To your second paragraph I would respond... Or that view about reality is mistaken. I wholeheartedly agree with your 3rd paragraph. Well said btw. I hadn't seen it like that but it's true. I had a friend that was a nihilist. He wasn't very happy... And still isn't. It makes me sad.

How do you know it's only an appearance? How do you discard its reality?
I think I can blow your mind even further. Consider this. How is it that we apprehend truth? It has to be tied to some kind of detectable consequence, as in “if and only if x is true, we will observe y. We observe y, therefore x is true.” Facts of absolutely no consequence simply couldn’t be found. There could be no if-then statements to test with observation. So it’s not a matter of ignoring facts, it’s a matter of not dwelling on things we could never know.

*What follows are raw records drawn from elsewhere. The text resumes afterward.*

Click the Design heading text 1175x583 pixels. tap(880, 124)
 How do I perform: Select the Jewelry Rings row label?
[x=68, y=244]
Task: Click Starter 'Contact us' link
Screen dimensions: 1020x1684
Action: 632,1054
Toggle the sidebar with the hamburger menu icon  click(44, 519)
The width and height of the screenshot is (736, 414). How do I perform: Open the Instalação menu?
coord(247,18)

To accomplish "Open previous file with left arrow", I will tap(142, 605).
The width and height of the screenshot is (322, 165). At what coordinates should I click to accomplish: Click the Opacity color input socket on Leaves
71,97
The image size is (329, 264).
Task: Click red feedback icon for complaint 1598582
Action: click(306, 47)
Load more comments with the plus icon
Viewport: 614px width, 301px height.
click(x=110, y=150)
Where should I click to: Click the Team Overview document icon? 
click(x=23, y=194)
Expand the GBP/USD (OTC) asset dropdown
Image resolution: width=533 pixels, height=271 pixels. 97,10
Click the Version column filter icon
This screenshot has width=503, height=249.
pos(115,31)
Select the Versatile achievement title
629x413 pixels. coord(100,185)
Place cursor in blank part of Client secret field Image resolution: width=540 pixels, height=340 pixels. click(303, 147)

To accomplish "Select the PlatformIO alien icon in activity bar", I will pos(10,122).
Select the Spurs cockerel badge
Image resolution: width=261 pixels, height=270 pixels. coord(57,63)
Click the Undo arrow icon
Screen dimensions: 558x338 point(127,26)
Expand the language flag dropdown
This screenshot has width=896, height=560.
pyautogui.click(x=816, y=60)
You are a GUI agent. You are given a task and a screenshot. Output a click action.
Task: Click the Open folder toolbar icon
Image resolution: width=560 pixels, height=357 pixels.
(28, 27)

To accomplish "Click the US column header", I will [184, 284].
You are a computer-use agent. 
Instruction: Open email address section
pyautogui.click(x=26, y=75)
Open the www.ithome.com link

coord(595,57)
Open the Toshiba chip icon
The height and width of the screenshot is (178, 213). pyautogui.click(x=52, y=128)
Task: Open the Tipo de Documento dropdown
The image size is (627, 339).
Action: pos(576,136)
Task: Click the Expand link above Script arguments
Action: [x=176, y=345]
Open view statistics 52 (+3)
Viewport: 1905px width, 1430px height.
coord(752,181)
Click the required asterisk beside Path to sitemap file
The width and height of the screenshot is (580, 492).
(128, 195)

And as for your design question, I’m going by what we observe. We do observe the appearance of design, but we know that appearances aren’t enough to draw conclusions. The appearance of design can be accounted for by natural processes, no designer necessary, so we cannot infer the existence of a designer from the appearance of design.


Well this is a thread about truth. So it matters in the sense that it is grounded in your imagination and not in reality. Moreover, I don't even see how it is possible to make up a purpose after realizing there really isn't one. How do you personally do it? Before becoming a Christian, I went through a deep depression and honestly thought I had no objective purpose (that I knew of anyways). I was thinking about suicide. But there was still this sense within telling me I had real value and that life somehow is worth living. Quite weird actually. I was horribly unhappy. At any rate, there was a clash between what I thought I believed (naturalism/nihilism) and what I actually believed (purpose/hope). I think one has to live inconsistently to believe as you do.
I sympathize with this perspective a lot, and I remember a time when I felt similarly hopeless soon after my deconversion. What’s helped me is to keep in mind how we got here, given naturalism is true. We are sentient creatures resulting from billions of years of evolution - trial and error by countless generations of random mutation has produced every natural aspect of your being. The process itself is blind, but the billions of years it took to eventually produce you amounts to a kind of wisdom that surpasses any epiphany you could have in your lifetime. Your natural inclinations and drives — including your thirst for purpose — served your ancestors in an important way in the past. Important functions are tied to our reward systems - neurotransmitters like dopamine and serotonin - which ultimately are responsible for every positive feeling you experience.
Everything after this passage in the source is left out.